If you’re using a ravioli tray, you’ll roll over the tray with a rolling pin, which will cut and separate the ravioli. If you are not using a tray, simply use a knife or a pizza cutter to cut and separate the ravioli.
I went to a nice restaurant in Providence, Rhode Island, several years ago and ordered the Raviolo, which is a huge jumbo-stuffed ravioli. There were four to my dinner portion, but there was plenty to eat because they were so huge. The chef simply took some four-inch by four-inch pasta squares, egg washed two of the edges, filled the center with a chicken and spinach mixture and folded them into a triangle.
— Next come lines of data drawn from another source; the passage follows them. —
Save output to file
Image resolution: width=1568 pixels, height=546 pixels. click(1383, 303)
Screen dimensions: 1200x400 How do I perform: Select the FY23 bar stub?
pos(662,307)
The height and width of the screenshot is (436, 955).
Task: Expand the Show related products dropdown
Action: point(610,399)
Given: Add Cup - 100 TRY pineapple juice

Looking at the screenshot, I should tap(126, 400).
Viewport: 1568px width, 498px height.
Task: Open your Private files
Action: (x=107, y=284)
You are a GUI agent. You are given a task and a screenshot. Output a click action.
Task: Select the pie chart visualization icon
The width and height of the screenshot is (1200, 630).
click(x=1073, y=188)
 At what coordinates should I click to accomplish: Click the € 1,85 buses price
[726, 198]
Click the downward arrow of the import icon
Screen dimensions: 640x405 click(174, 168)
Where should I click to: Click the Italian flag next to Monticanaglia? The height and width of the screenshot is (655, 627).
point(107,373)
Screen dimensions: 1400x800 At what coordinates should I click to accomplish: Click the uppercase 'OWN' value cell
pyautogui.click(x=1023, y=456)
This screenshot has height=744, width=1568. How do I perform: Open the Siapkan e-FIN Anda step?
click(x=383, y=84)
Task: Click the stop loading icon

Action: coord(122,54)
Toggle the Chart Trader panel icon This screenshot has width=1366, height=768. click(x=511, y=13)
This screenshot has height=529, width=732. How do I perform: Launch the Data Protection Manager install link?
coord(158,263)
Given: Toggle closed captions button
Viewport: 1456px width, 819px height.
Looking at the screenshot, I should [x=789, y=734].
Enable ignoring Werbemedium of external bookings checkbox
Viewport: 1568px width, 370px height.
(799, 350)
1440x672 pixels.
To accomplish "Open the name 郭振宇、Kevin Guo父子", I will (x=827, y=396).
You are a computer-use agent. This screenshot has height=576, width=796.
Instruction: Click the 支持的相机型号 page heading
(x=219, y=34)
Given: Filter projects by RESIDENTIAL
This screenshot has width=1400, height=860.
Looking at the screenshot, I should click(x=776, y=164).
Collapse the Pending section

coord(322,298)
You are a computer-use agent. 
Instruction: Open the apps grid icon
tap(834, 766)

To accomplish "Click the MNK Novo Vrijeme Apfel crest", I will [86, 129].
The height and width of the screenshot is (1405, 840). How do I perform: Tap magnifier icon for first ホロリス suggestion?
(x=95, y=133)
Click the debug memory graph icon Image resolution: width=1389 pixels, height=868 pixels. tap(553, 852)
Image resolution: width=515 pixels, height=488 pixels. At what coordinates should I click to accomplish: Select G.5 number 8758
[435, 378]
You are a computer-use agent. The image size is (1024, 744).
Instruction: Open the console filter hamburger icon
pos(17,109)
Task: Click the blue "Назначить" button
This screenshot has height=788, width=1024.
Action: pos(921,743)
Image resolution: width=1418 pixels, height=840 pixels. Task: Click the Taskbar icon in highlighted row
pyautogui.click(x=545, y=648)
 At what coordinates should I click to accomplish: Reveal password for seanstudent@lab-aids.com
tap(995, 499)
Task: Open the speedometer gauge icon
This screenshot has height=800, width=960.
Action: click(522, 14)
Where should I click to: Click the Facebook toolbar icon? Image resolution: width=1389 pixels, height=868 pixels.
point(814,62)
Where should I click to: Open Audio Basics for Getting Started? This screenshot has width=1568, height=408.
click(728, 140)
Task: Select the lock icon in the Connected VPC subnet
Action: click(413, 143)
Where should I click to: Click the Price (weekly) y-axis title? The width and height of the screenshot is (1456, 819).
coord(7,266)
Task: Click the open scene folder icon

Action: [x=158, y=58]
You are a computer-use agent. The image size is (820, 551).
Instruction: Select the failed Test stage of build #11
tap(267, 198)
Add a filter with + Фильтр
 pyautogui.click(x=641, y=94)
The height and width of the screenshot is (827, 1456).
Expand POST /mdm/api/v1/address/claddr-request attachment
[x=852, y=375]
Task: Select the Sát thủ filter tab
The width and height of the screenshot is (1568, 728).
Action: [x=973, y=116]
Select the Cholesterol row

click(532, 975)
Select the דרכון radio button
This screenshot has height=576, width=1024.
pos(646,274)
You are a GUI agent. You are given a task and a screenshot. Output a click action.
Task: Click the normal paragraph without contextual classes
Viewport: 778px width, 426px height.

This seemed to be an easier process and less time consuming, but I can assure you they did not fall short in the satisfactory department!
Another secret to successful ravioli cooking is to really chill your ravioli well. If the filling is still warm or too soft, the ravioli will tear during cooking and you will lose some of your hard work.
Now that we’ve got some techniques down in regards to the dough and assembly process, let’s talk fillings. You can keep ravioli simple with a ricotta filling, or you can blend many different cheeses together. I have used a six-cheese blend of ricotta, Romano, Parmesan, Asiago, mozzarella and provolone. I love using spinach in ravioli. A smooth Gorgonzola or goat cheese gives a nice touch to ravioli — but you must be aware of how you are blending your fillings. If you use something with strong flavors, like a Gorgonzola or bleu cheese, you really shouldn’t use them straight. Cut them with something smoother and milder like a ricotta, farmer’s cheese or even a mascarpone.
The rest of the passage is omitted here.